The arrest of the teen-ager Anthony Jones last week on charges of running a violent $1.5 million-a-year cocaine operation is one more depressing sign of a culture watching its own suicide take place.
The cops say Jones, born 18 years ago as Anthony Kundyo Ayeyni, recruited children to work for him. These children live in a time when warnings are issued, lectures are delivered, people are shot to death on street corners, gunbattles are staged in schoolyards and nothing of conscience seems to sink in.
Last May, at Federal and Regester streets in East Baltimore, the cops arrested an 11-year old boy carrying five vials of powdered cocaine and $160 stuffed into his sweat pants. The arrest was part of a process called Operation Clean Sweep. It was the first step toward the bust of Anthony Jones.
"The 11-year old was very intimidated by us," said Officer Edward Bochniak, one of the city's savviest narcotics officers. "He sat there and never said a word. He acted like any 11-year-old, except he was a drug dealer."
Among those arrested last week, along with Anthony Jones, were six other adults and 11 juveniles. One was 14. In the city of Baltimore today, there is a name for 14-year-olds in drug traffic. They are called veterans.
"It's become part of the economy," Bochniak was saying now, at a little desk at Eastern District. "It's pretty much accepted. It pays the rent, it pays the bills, it pays for food. The kids take care of the parents. We see it over and over again.
"We've arrested so many kids with hundreds of dollars on them. We go to the mothers. The mother says, 'I can't control him.' These are kids 11 years old, 12 years old. Does the mother know he's selling dope? Come on, her kid's walking around with $500 in his pocket."
Those arrested last week were charged with the breaking of various narcotics laws, plus gun violations, plus the use of juveniles for drug purchases. In the 1700 block of East Oliver Street, where Jones was arrested, there were neighbors openly thanking police for their work. Many of them live in a permanent state of psychological siege.
At Eastern District, the elation was covered by a veil of reality.
"As long as the stuff's coming into this country," said Sgt. John Sieracki, who orchestrated last week's arrests, "we don't have a chance in hell of stopping this traffic. That's the key. I mean, we're not growing cocaine in Baltimore, it's coming in from other countries. If we can put pressure on the Japanese for eating endangered turtles, why can't we pressure South America to stop letting cocaine out?"
Sieracki and Bochniak, veterans with no illusions, sound like echoes of each other. More cops? Wouldn't matter. More arrests, more drug treatment programs? Won't stop anything. All the cops in the world can't find all the little capsules, all the little vials, when they're coming in by the ton from places overseas.
"We're on a path to destruction in this country," Sieracki says flatly. "You could double the police department, you could double the number of arrests. Won't matter. We gotta cut off the supply, or it's still gonna be out there."
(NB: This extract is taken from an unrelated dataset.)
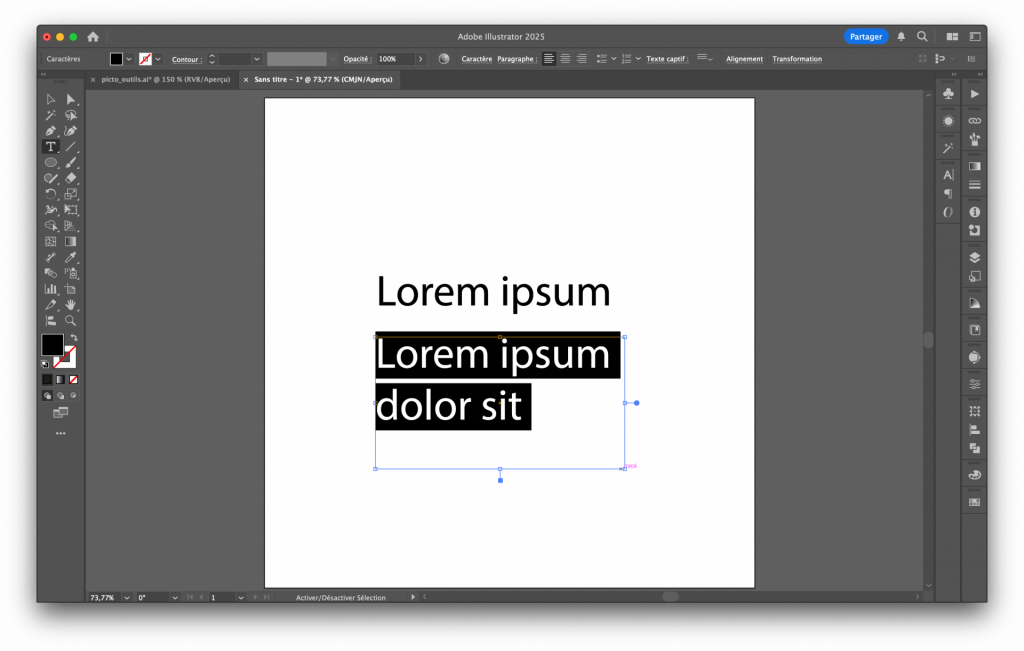Select the Pen tool
The height and width of the screenshot is (651, 1024).
50,131
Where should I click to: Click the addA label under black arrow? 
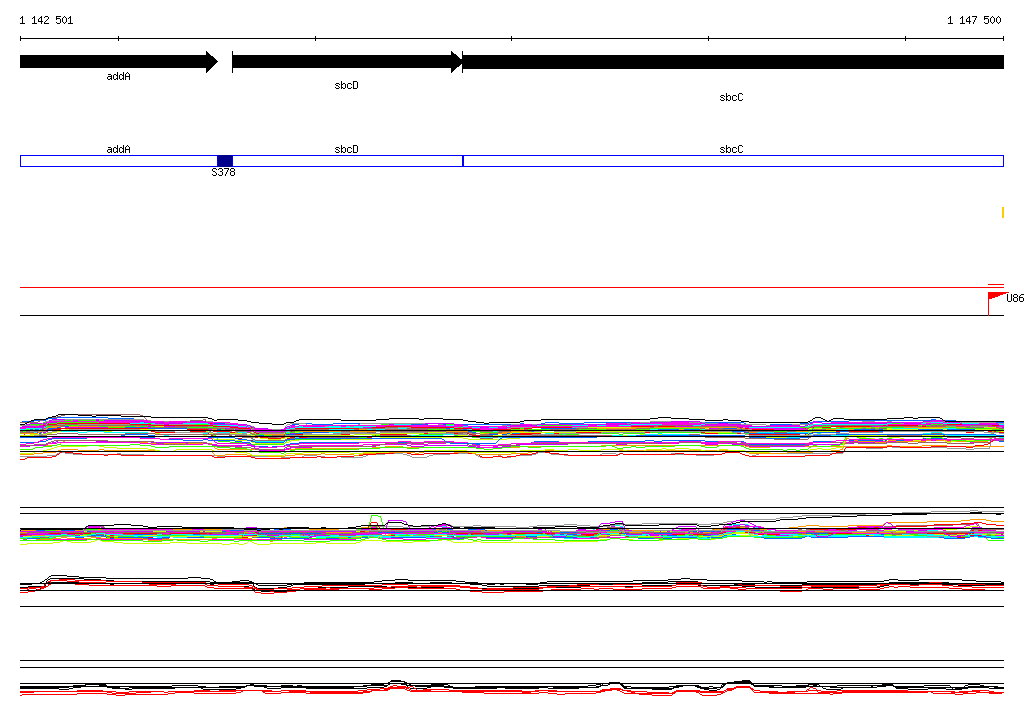(x=118, y=76)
The amount of money assures this. Arrest one dealer, others will line up to take his place. Morality is no longer a part of the equation, only the instant gratification of cash.
"That's what's a little scary," Bochniak says. "I grew up in a time when guys grew up and looked for jobs, for a nice lady to marry and a nice little house. Those values are missing here. There's no longer an issue of morality."
Bochniak has heard the argument about how poor people living in a tough time will take desperate measures. He does not buy this.
"Bull," he says. "It's strictly the lure of fast money. The people who get into narcotics make a conscious decision. They see more damage than anybody from drugs, but they accept that. The gunplay? It's all part of the game.
"They see violence, they see their friends die, it doesn't matter. It's part of the culture. The drug culture. It's not good guys and bad guys. It's just the drug culture. We're trying to put our morals and values and laws to this culture, and it doesn't work. The deterrents don't work. If somebody told me I was going to jail for 10 years, I'd have a heart attack. It doesn't bother them. It's part of the culture."
When police arrested Anthony Jones, they were amazed to find about 150 pairs of sweat socks in his bedroom. They found leather coats. He was wearing a diamond ring, a gold chain and an expensive wristwatch and carrying considerable cash.
The children allegedly employed by Jones don't fare quite as well. A 13-year-old arrested recently had 50 vials of cocaine, worth $500 at $10 a vial. The kid was to make $10 for the whole batch. But maybe it's like any other business: You want to get your foot in the door, you start small. You start young enough, you have time to learn the business.
The difference is this: Most businesses don't take victims. Most businesses, a sense of morality, a code of conduct, is enforced by rules. The business of drug trafficking has only one rule: Money talks.
And now, more and more, it is children who are doing the talking.